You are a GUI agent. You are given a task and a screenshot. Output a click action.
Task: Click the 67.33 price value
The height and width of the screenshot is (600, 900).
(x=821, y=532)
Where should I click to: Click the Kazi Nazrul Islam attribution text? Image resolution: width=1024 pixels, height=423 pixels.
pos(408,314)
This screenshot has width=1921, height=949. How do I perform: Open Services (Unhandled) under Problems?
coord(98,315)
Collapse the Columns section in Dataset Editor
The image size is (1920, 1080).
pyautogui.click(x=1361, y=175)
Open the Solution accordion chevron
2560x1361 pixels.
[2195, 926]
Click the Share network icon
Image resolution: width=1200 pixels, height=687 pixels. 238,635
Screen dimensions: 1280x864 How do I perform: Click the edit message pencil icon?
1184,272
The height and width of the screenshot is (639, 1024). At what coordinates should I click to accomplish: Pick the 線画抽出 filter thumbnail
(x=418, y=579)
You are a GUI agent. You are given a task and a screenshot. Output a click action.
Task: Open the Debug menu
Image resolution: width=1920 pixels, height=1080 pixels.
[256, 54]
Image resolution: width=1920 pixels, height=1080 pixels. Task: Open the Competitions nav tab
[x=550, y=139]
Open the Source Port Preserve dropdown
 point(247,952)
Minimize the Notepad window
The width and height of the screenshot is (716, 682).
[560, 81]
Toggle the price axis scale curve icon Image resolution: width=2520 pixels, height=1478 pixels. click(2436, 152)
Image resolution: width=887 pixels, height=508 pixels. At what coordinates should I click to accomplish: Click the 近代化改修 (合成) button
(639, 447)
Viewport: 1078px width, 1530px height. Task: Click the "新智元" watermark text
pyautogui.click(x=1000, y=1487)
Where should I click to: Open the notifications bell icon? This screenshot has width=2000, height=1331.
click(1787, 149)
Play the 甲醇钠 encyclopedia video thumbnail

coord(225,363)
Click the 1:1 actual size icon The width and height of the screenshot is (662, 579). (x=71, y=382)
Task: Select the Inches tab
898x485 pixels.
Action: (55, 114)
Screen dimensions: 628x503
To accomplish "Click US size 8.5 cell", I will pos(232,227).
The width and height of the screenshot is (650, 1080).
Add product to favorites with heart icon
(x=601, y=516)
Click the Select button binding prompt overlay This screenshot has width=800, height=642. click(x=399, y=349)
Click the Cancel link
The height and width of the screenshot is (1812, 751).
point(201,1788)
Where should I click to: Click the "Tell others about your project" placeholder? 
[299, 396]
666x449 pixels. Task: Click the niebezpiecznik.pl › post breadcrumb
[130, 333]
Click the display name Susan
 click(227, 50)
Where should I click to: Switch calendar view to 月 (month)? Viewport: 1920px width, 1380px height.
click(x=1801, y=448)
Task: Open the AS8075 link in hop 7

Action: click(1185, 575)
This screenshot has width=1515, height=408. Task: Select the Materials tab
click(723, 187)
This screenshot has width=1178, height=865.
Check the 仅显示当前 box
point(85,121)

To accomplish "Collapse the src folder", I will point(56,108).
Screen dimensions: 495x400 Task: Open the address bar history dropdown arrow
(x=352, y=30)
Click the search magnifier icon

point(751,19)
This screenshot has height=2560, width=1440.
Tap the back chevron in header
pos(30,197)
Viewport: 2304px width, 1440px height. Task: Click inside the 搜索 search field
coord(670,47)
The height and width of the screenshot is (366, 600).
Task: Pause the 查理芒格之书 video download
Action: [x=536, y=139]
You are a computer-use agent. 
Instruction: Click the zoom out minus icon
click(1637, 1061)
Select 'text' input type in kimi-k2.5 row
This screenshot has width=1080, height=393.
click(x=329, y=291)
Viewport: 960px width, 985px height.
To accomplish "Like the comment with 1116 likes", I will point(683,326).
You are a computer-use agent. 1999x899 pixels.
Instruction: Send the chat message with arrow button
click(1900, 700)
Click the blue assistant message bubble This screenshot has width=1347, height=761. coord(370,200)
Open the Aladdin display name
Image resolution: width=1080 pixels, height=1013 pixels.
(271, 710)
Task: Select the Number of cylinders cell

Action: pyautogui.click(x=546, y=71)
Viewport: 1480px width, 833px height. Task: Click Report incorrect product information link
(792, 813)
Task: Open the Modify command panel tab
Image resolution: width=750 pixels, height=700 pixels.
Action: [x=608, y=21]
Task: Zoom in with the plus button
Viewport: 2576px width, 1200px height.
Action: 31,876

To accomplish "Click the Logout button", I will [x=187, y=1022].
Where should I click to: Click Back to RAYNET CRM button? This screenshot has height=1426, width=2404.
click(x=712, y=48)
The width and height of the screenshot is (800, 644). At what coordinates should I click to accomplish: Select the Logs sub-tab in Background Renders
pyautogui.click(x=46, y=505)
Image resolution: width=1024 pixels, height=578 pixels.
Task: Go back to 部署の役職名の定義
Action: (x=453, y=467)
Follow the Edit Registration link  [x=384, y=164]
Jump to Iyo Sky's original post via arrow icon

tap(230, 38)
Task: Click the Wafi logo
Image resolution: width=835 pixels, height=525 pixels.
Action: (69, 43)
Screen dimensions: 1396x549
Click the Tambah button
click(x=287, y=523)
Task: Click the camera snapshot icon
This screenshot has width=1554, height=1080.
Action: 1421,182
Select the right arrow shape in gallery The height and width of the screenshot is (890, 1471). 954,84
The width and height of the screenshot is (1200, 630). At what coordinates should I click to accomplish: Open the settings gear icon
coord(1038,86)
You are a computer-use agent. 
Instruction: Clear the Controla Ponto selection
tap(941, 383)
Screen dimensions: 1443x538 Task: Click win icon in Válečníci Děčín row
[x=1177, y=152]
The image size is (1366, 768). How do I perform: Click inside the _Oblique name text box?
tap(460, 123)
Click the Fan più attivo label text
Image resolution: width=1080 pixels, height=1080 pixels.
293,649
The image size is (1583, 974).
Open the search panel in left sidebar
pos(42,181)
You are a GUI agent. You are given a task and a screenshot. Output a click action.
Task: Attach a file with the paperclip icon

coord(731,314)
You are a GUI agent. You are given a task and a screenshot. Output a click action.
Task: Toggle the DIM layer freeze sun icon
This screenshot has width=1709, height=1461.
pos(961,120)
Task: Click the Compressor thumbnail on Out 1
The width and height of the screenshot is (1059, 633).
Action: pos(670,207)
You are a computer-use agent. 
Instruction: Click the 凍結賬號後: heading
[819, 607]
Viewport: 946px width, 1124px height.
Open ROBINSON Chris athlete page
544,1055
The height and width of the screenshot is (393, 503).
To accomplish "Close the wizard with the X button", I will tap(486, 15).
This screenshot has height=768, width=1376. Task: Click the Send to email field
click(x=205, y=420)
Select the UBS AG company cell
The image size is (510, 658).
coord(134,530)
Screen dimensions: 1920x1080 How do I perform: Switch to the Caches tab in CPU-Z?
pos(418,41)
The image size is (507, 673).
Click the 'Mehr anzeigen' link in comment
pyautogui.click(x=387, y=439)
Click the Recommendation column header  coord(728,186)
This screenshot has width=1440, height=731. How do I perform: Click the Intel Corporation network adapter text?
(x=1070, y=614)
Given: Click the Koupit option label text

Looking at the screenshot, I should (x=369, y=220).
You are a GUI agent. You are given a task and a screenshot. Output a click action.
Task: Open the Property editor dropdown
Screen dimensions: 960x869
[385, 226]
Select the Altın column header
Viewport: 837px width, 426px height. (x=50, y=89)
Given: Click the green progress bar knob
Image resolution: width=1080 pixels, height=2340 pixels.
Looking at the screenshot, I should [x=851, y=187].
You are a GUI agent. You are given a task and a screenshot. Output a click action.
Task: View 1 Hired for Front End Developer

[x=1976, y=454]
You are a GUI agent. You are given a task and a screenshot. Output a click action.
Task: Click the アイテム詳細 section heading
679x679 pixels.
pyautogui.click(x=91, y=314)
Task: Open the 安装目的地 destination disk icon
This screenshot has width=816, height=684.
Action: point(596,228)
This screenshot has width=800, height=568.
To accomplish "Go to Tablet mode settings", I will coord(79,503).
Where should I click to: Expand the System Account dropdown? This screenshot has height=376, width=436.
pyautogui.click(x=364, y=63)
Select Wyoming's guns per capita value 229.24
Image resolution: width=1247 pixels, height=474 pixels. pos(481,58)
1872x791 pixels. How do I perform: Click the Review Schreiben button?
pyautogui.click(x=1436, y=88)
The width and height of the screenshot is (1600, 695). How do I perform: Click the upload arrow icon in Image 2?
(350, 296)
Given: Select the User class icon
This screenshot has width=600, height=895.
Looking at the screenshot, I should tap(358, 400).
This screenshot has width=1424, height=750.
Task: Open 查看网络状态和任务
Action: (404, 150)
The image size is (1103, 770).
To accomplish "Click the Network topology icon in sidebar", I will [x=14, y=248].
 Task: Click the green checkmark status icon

• • • • •

YOUR GOAL
In the entries above, render everything from the line containing "others about your" down to the line containing "(x=352, y=30)", both included, as a Markdown table with the columns Row and Entry line. Leave out blank lines.

EXERCISE RESPONSE
| Row | Entry line |
|---|---|
| 1 | Where should I click to: Click the "Tell others about your project" placeholder?  |
| 2 | [299, 396] |
| 3 | 666x449 pixels. Task: Click the niebezpiecznik.pl › post breadcrumb |
| 4 | [130, 333] |
| 5 | Click the display name Susan |
| 6 |  click(227, 50) |
| 7 | Where should I click to: Switch calendar view to 月 (month)? Viewport: 1920px width, 1380px height. |
| 8 | click(x=1801, y=448) |
| 9 | Task: Open the AS8075 link in hop 7 |
| 10 | Action: click(1185, 575) |
| 11 | This screenshot has width=1515, height=408. Task: Select the Materials tab |
| 12 | click(723, 187) |
| 13 | This screenshot has width=1178, height=865. |
| 14 | Check the 仅显示当前 box |
| 15 | point(85,121) |
| 16 | To accomplish "Collapse the src folder", I will point(56,108). |
| 17 | Screen dimensions: 495x400 Task: Open the address bar history dropdown arrow |
| 18 | (x=352, y=30) |